How did Alaska manage the count on fish in the beginning?   Well they didn’t.   Congress had no idea where and/or how much fish was coming from any area.   In the 1890’s, the reports came from the canneries on how much was caught.   This was spread from Southeast to Bristol Bay. According to researcher’s Alaska kept better track of alcohol being shipped rather than the fish being shipped.   In 1905 they had the idea of dividing the information into regions.   This would give a better and accurate more estimate of how much and what was being caught.   Even though numbers were great no one was still managing the Alaska’s portion of fisheries.   William Thompson, a Harvard student, was hired on in 1927 to put some minds at ease using his statistics on why the areas had changed from previous years.   The catch was not as abundant and they had to travel further to get the same numbers.   In the 1950’s US Fish and Wildlife created a coding system that they used for the coast of Alaska.
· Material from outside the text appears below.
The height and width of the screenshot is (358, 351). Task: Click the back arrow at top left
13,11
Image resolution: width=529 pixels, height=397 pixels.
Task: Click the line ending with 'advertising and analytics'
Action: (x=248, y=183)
This system is still used today

In 1952, let’s just say Alaskans were not happy with the next outcome.   North Pacific Fisheries Convention was signed.   This gave the Japanese to fish for Salmon in the Bering Sea.   Knowing that this could and will affect Alaska’s number for salmon fishing, Congress thought the relationship with the Japanese was more important.   The only thing they agreed on was the catch numbers.   The INPFC created new areas which went by longitude and latitude to keep track of the estimates of fish that would affect Alaska.   Great history lesson for me was that in 1959 Alaska took statehood.   Finally some order or somewhat.   This meant Alaska was in control of its own fisheries.   Now with new technology and the work of ADF&G   we have better estimates and escapement numbers for our salmon fishing industry.


  1. Had fisheries management been more involved in the early 1960s, it would be interesting to know if we could have increased the salmon population by better managing it. Thanks to the Harvard student for his efforts and willingness to participate in Alaska.